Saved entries

•••

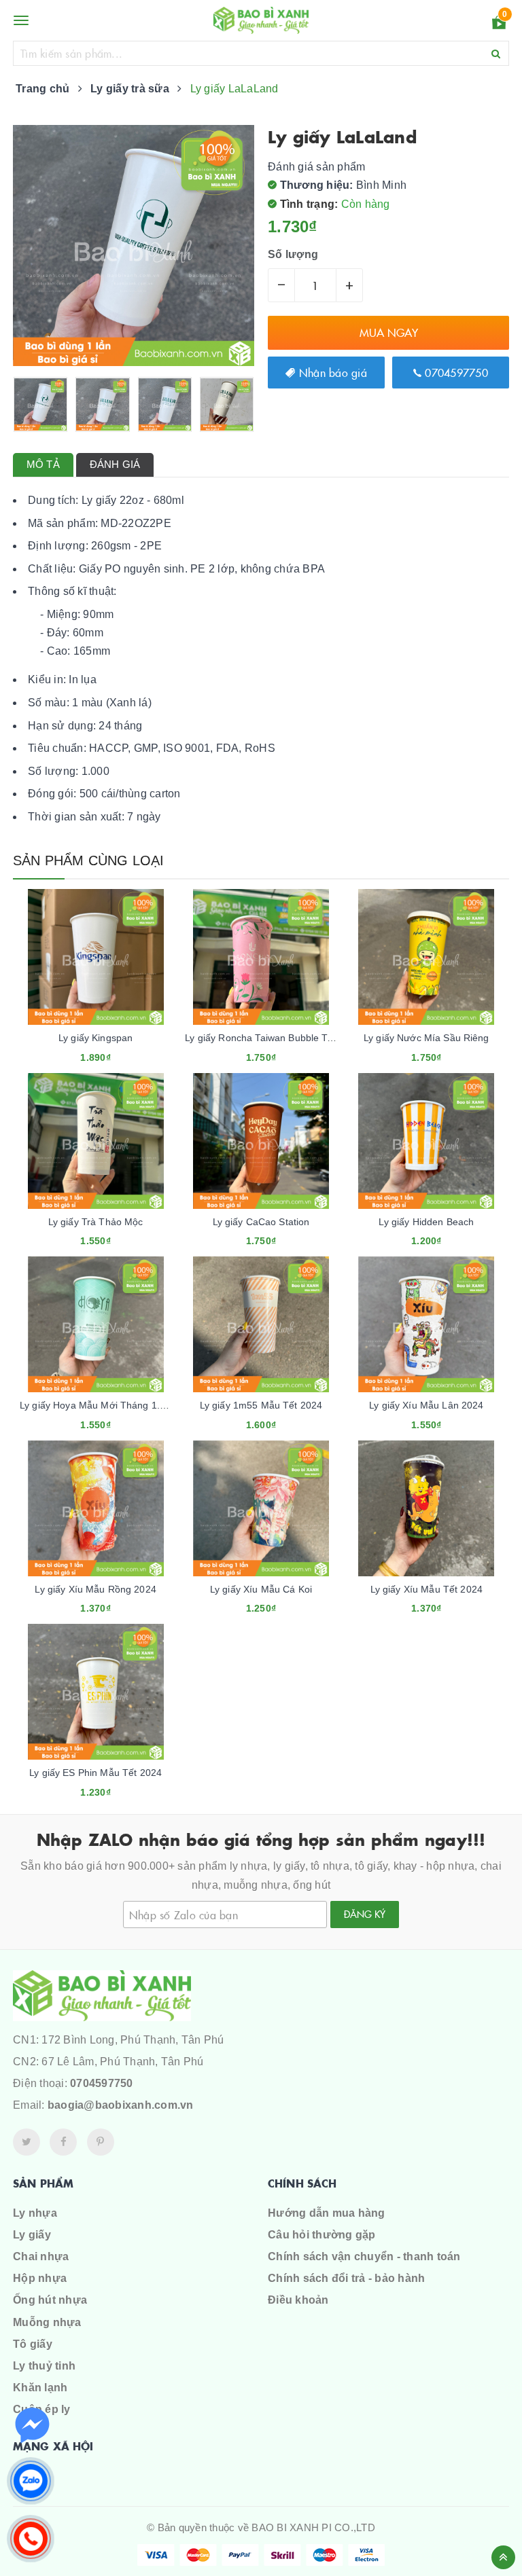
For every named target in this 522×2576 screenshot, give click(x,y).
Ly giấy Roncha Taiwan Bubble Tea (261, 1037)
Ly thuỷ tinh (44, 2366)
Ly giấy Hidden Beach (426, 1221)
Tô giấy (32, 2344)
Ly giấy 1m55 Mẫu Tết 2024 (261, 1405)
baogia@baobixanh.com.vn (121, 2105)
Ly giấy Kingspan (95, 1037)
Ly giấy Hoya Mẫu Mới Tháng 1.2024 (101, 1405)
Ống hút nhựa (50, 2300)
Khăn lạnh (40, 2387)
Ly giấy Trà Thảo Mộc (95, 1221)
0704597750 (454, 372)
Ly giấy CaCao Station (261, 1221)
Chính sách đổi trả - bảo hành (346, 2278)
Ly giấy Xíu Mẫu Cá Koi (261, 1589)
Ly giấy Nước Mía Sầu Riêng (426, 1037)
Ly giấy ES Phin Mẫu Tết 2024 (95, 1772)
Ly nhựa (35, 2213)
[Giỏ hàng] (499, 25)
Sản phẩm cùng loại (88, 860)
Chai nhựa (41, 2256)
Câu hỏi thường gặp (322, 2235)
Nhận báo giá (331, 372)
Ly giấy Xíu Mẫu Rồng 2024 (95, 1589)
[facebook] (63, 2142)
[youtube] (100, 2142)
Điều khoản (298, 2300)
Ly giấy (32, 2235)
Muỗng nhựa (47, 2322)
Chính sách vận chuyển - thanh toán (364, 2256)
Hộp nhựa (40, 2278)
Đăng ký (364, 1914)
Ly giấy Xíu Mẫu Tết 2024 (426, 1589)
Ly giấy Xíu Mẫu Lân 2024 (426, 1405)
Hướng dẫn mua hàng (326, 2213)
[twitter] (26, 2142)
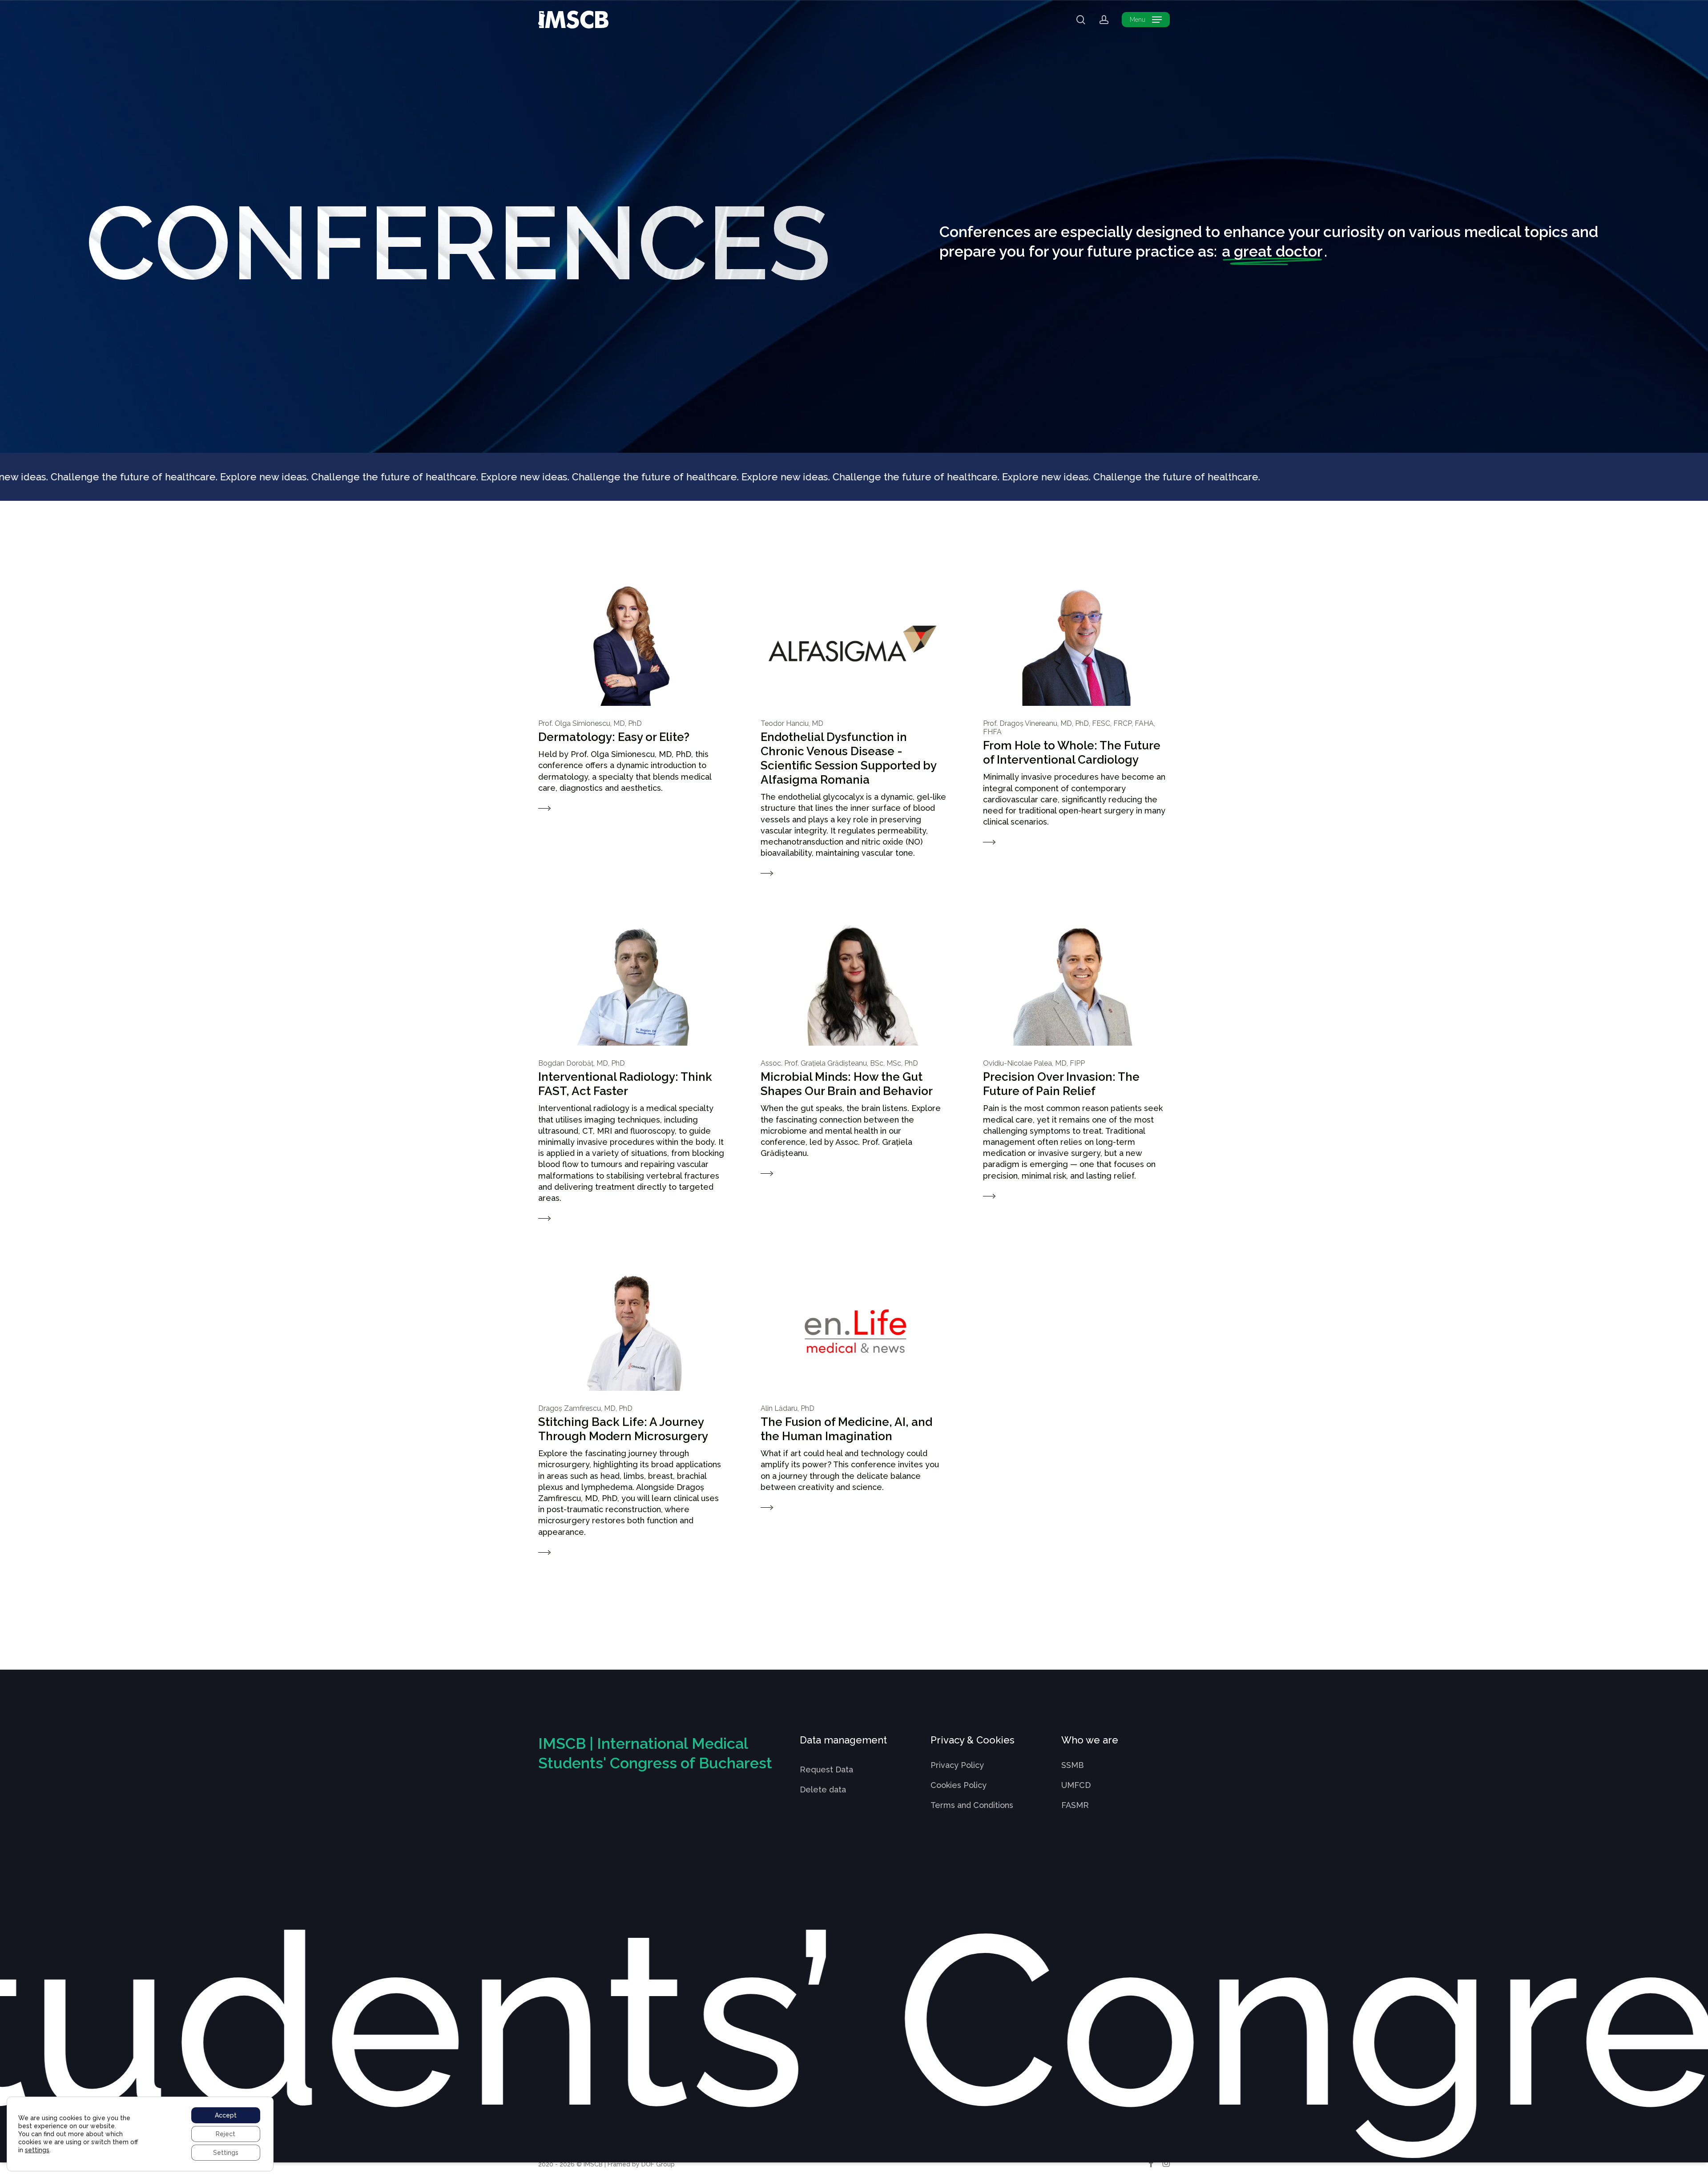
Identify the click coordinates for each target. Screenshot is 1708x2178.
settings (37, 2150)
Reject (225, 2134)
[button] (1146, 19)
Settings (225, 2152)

•••

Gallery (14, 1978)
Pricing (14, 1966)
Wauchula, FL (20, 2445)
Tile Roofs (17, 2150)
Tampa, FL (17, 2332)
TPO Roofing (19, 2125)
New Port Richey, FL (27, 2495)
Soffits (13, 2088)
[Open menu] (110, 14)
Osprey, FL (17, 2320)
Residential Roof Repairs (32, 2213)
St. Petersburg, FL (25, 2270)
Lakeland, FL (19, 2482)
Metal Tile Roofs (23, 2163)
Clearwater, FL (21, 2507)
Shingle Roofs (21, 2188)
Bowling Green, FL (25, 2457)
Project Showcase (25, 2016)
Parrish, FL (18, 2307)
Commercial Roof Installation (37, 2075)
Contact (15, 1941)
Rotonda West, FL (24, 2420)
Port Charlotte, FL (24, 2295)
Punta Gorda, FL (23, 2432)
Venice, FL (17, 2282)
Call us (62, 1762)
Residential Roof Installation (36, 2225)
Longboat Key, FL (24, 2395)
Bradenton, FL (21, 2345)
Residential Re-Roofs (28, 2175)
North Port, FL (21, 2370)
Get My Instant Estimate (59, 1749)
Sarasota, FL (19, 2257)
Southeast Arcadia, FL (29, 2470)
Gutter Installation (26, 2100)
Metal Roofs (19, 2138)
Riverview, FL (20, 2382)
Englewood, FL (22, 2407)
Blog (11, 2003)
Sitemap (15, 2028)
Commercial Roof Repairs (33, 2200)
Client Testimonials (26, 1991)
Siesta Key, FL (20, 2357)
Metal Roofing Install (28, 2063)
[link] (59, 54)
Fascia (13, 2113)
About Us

•••

**WHAT NEEDS TO BE DONE:**
The answer should be a bare number: the count of lines above in which the word "Roofs" occurs.

**EXERCISE RESPONSE:**
5